The leadership of Armenia’s armed forces has called for the resignation of Prime Minister Nikol Pashinyan and his government in the biggest challenge yet to the prime minister, who has been barely hanging on to power following the country’s catastrophic loss in a war with Azerbaijan last year.
Defense Ministry spokesman Samvel Asatryan posted the appeal on his Facebook page the morning of February 25. The extraordinary statement, signed by dozens of senior officers, criticized the firing of the deputy chief of staff of the armed forces the day before. The official had mocked Pashinyan in an interview.
“Due to the current situation, the armed forces of the Republic of Armenia demand the resignation of the prime minister and government of the Republic of Armenia, at the same time warning against the use of force against the people who died defending the homeland and Artsakh,” the officers said, referring to the Armenian word for Nagorno-Karabakh, the territory at the heart of the conflict with Azerbaijan. “The army has always been with the people and the people with the army.”
Pashinyan responded in his own Facebook message calling the statement a “coup attempt.”
“If we want to find out the truth about the war we can’t not ask questions of our senior army officers, but some of our beloved and respected generals do not like that we and the public could have some questions,” Pashinyan said. He called his supporters to a demonstration at Yerevan’s central Republic Square.
That square was the center of the massive demonstrations of the “Velvet Revolution” that Pashinyan rode to power three years ago, and the prime minister appeared to be trying to recapture some of the glory of those days in this, his first public rally since the loss of the war.
Amid a heavy police presence, thousands gathered in the late afternoon to hear Pashinyan speak.
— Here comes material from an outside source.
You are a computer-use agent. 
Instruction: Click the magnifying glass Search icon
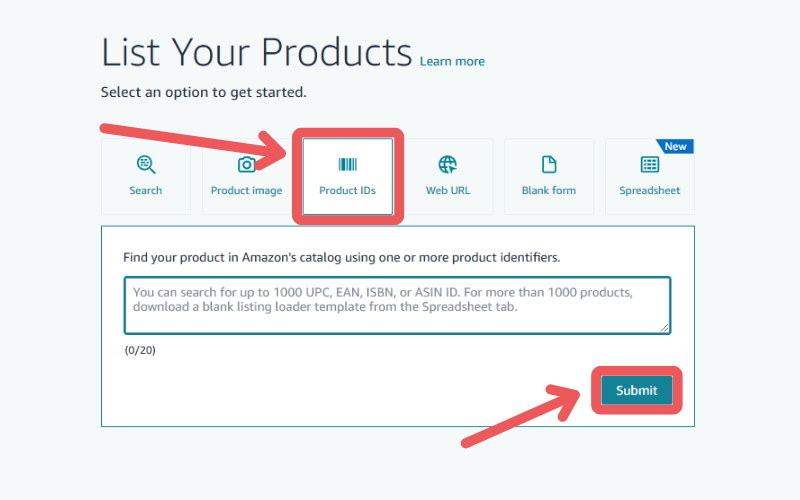[145, 164]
They chanted “Nikol, prime minister” – a rebuke to the chant “Nikol, traitor” that has become the trademark of the opposition.
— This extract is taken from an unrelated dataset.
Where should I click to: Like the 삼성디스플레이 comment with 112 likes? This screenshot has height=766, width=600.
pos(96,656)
“The ‘velvet’ is over,” Pashinyan told the crowd, suggesting that he intended to take a harder approach to his opponents. “Do you want snap elections?” he asked the crowd – the main demand of the opposition. “No, we chose you,” supporters shouted back.
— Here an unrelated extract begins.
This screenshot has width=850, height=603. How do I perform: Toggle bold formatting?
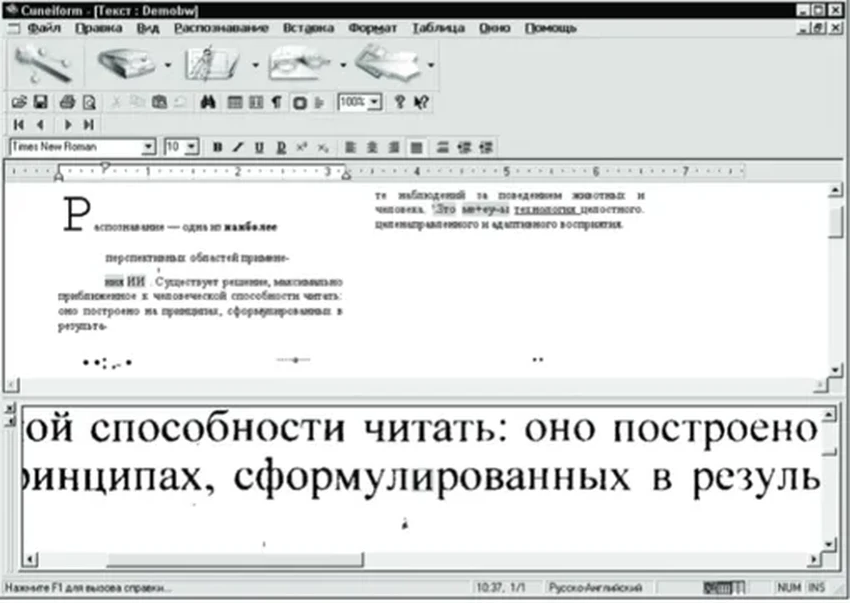(218, 146)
Pashinyan said he had tried to fire Onik Gasparyan, the chief of staff of the armed forces, who was among the signatories of the resignation appeal, but that the legal authority to do so remained with President Armen Sarkissian, whose job is largely ceremonial. “If the president doesn’t sign it [the order to dismiss Gasparyan], what does it mean? Is he joining the coup? It’s a very simple choice,” Pashinyan said. “Forget about the president, jail them all,” one older woman in the crowd shouted in response.
One supporter, 20-something Sargis Khachatryan, said he came out because he didn’t want the opposition, made up of many figures from the old regime, to gain power. “The former authorities aren’t letting this country get on its feet, they are sabotaging the government,” he told Eurasianet. He said the opposition lacked the real popular support to justify their demands that Pashinyan step down. “The only way he goes is going to be through a coup,” he said.
About a week earlier, that opposition had renewed its regular protests against Pashinyan and his government. “We have to give Pashinyan’s members of parliament a way out,” said Vazgen Manukyan, the opposition alliance’s candidate for prime minister, in one such protest on February 20. That was the opposition’s “Plan A,” he said. “Plan B” was: “You have to be ready to take power at any moment by rebellion with a lightning speed.”
That opposition also gathered just an hour before Pashinyan’s rally, about a kilometer away at Liberty Square, to support the officers’ appeal. The proximity of the two feuding camps led to some scuffles, local media reported.
The crowd there was somewhat smaller than at Pashinyan’s, though it was bolstered by supporters of former president Robert Kocharyan, who had so far not formally supported the opposition coalition but earlier in the day had called his followers into the streets.
“Our state is in the hands of a madman,” said one of the speakers, Ishkhan Saghatelyan of the Armenian Revolutionary Federation – Dashnaktsutyun. While one opposition chant had been “Armenia without Nikol,” Saghatelyan said: “we’re changing the chant to ‘Armenia without a Turk.” Many in the crowd responded: “He is a Turk, he is a Turk.”
Another new figure at the rally was Yuri Khatchaturov, a former senior military official and also head of the Collective Security Treaty Organization, a Russia-led defense bloc of which Armenia is also a member. “Dear friends, I didn’t come to these rallies before because I was uneasy about our army’s passivity,” he told the crowd. “But today they finally woke up and made a decision and I am very happy.”
While the Pashinyan supporters dispersed after his event, the opposition rally continued into the evening. Some opposition supporters also set up tents outside the parliament building.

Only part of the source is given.